Provided information Block Start

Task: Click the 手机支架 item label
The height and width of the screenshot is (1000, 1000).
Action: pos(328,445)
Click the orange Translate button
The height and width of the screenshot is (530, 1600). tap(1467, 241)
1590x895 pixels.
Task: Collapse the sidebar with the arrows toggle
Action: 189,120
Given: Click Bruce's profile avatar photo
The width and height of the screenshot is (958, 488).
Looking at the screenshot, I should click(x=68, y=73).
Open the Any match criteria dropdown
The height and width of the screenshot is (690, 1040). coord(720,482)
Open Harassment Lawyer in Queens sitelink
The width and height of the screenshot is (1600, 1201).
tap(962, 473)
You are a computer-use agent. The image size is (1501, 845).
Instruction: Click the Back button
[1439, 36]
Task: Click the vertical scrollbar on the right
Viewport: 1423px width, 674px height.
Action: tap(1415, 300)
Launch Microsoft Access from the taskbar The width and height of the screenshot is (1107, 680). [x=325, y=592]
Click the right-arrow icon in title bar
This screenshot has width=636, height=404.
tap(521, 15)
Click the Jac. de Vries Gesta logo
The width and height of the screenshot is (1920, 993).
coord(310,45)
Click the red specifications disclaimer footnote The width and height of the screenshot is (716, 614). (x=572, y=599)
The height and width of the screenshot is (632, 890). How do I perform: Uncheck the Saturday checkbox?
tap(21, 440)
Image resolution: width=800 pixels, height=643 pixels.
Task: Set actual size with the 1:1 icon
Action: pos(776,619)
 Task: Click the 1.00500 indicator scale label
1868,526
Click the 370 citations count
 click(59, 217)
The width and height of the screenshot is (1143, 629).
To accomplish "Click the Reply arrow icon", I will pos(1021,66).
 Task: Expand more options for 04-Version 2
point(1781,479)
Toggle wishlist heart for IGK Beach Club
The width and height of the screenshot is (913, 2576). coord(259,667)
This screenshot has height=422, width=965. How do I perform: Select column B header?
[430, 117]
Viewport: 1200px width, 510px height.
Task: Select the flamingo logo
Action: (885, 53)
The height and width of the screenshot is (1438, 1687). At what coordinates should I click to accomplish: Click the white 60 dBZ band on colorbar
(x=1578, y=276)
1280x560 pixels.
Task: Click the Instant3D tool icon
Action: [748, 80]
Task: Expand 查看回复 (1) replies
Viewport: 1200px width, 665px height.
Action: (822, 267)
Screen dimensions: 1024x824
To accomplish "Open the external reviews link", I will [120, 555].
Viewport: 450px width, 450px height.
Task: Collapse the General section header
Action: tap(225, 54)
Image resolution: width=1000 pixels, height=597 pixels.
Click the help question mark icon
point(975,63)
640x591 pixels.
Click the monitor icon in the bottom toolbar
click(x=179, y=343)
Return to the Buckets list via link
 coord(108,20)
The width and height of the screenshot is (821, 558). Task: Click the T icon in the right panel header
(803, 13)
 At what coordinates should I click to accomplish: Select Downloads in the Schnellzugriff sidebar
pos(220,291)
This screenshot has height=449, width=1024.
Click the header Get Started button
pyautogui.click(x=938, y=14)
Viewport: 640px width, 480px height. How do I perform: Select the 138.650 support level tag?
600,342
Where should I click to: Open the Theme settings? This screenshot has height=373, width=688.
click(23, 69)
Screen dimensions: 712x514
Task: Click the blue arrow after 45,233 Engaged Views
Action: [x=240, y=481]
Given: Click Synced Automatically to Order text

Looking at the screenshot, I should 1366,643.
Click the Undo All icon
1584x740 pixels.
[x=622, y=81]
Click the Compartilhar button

Provided information Block End

Retype the portion of the data above that starts on the line with "This screenshot has height=422, width=965." and finishes on the line with "640x591 pixels.", including both of those lines.

Expected answer
This screenshot has height=422, width=965. How do I perform: Select column B header?
[430, 117]
Viewport: 1200px width, 510px height.
Task: Select the flamingo logo
Action: (885, 53)
The height and width of the screenshot is (1438, 1687). At what coordinates should I click to accomplish: Click the white 60 dBZ band on colorbar
(x=1578, y=276)
1280x560 pixels.
Task: Click the Instant3D tool icon
Action: [748, 80]
Task: Expand 查看回复 (1) replies
Viewport: 1200px width, 665px height.
Action: (822, 267)
Screen dimensions: 1024x824
To accomplish "Open the external reviews link", I will [120, 555].
Viewport: 450px width, 450px height.
Task: Collapse the General section header
Action: tap(225, 54)
Image resolution: width=1000 pixels, height=597 pixels.
Click the help question mark icon
point(975,63)
640x591 pixels.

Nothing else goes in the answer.